In Schleswig-Holstein hat die Polizei am Montag einen Transporter entdeckt, der mit unzureichend gekühltem Dönerfleisch beladen war. Die vorgeschriebene Temperatur von minus 18 Grad Celsius war deutlich überschritten.

Flensburg - Die Polizei in Schleswig-Holstein hat mehr als anderthalb Tonnen unzureichend gekühltes Dönerfleisch aus dem Verkehr gezogen. Insgesamt wurden 83 Gammelspieße mit einem Gewicht von 1600 Kilogramm vernichtet, wie die Polizei in Flensburg am Dienstag mitteilte.

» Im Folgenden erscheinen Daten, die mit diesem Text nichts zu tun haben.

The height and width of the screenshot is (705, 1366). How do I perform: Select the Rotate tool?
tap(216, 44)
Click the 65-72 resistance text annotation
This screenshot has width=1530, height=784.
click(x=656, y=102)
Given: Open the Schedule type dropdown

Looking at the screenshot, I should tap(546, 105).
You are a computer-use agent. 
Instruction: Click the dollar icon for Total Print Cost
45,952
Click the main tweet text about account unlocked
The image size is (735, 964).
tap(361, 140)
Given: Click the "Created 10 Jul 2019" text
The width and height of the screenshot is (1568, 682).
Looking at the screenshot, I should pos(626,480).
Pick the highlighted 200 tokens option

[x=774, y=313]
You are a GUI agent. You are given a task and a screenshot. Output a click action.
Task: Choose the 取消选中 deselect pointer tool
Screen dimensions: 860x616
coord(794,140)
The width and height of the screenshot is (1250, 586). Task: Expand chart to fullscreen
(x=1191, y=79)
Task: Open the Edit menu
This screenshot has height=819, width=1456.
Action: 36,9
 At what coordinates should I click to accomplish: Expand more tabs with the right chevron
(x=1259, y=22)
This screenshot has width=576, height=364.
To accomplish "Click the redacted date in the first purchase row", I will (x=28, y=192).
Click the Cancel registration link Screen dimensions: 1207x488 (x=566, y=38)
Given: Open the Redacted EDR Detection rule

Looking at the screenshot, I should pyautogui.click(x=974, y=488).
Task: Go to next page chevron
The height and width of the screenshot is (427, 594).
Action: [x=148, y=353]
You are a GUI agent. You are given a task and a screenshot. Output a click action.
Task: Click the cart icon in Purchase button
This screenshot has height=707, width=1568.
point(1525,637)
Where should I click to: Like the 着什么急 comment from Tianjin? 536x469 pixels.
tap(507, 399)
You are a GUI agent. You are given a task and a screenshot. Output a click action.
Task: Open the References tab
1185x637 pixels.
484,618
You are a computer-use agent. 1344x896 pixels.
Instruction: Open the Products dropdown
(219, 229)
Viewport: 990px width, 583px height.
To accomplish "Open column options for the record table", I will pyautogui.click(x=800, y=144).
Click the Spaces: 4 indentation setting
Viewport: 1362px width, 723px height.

Beamte hatten am Montag in Husum einen Kleintransporter mit Dönerfleisch kontrolliert und festgestellt, dass die Ware nicht ordnungsgemäß gekühlt wurde. Messungen von Lebensmittelkontrolleuren bestätigten, dass die vorgeschriebene Temperatur von minus 18 Grad Celsius deutlich überschritten wurde. Zudem waren der Laderaum verschmutzt und das Fahrzeug überladen. Alle 70 Dönerspieße aus dem Transporter sowie 13 bereits an ein Geschäft ausgelieferte Spieße wurden in einer Tierkörperbeseitungsanlage vernichtet. Den Fahrer und den Unternehmer erwarten nun unter anderem Strafanzeigen nach dem Lebensmittelrecht.